## WHAT IS BEING ASKED
Say, as a bare number, how many lines of the listing contain "personalizadas".

++++

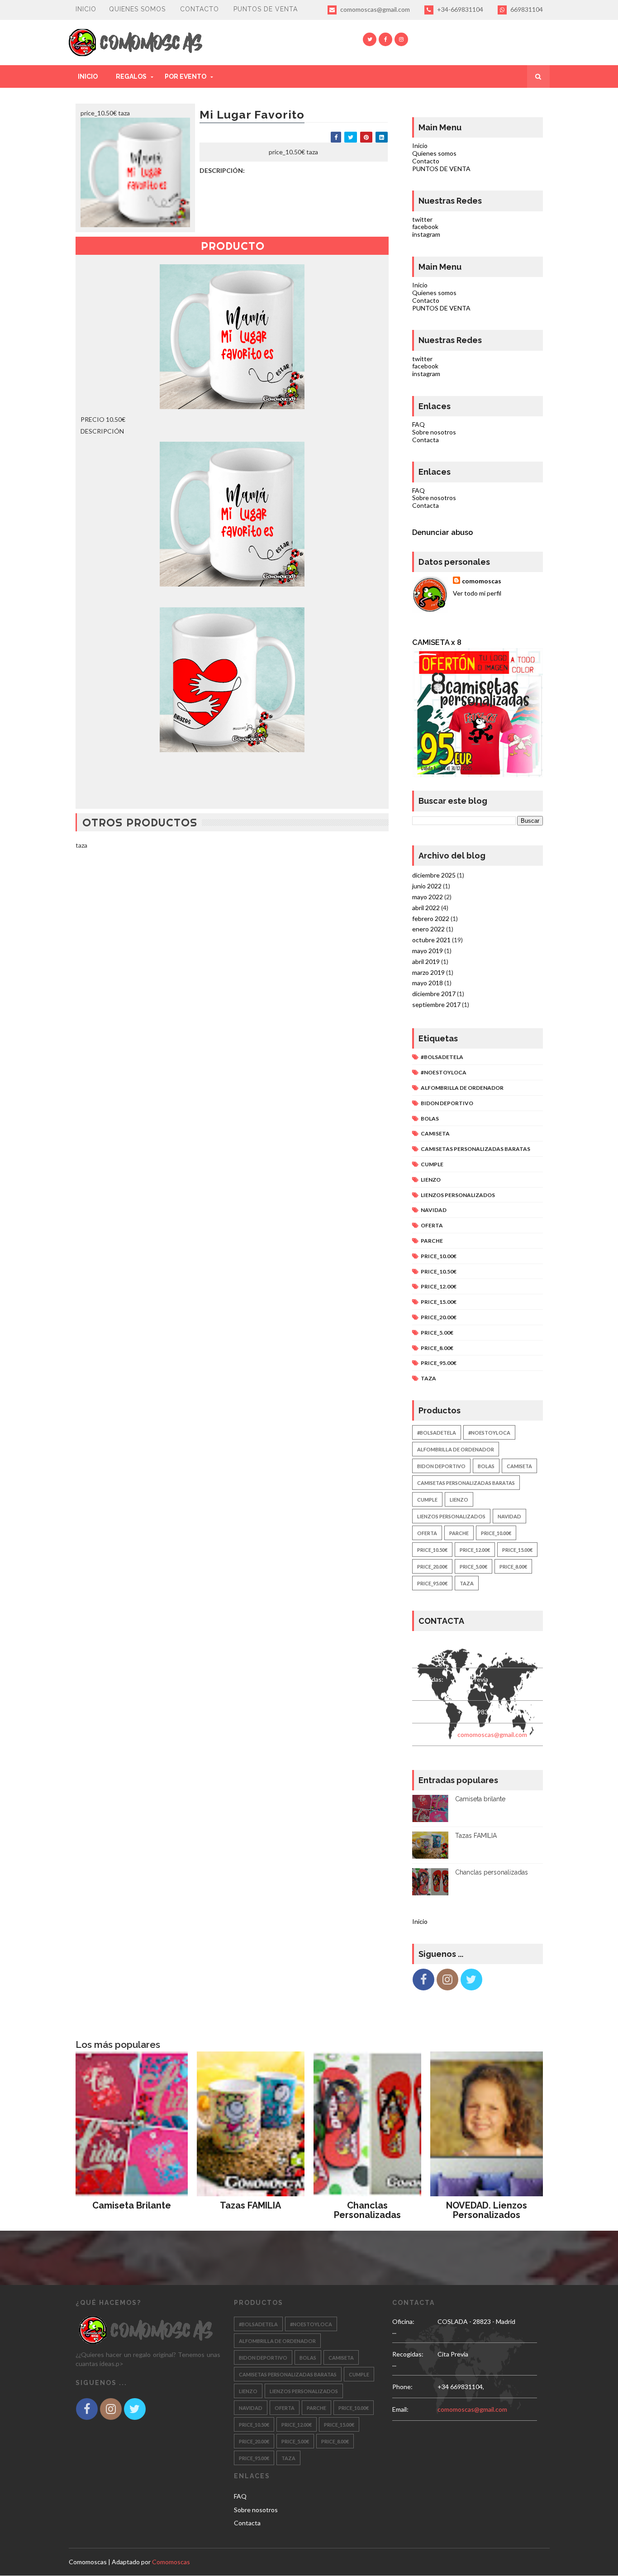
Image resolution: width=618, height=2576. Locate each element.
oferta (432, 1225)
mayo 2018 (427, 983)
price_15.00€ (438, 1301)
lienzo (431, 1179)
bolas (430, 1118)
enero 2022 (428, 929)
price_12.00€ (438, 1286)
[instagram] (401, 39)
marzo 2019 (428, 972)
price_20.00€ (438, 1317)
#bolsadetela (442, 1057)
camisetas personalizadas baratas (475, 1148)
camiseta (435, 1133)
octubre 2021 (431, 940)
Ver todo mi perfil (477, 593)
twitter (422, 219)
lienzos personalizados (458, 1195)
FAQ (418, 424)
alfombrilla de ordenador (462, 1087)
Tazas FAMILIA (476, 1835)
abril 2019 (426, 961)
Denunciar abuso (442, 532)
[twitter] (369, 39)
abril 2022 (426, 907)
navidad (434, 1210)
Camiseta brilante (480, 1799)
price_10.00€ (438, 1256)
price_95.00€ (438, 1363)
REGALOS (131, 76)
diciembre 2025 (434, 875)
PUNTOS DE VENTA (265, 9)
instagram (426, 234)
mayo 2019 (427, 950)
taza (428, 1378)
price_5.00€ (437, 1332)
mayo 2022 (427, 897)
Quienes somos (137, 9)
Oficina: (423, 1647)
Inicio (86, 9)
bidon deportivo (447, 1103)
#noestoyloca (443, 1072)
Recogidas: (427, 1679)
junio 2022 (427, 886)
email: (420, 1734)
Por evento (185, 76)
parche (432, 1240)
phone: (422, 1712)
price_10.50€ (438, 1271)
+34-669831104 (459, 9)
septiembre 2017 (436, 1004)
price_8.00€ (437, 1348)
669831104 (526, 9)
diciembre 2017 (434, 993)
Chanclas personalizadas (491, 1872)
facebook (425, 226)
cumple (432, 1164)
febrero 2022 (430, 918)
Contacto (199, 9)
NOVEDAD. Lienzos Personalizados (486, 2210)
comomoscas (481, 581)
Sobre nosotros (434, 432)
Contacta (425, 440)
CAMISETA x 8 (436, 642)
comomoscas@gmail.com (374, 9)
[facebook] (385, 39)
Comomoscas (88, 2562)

++++

## ANSWER FOR THIS EXERCISE
2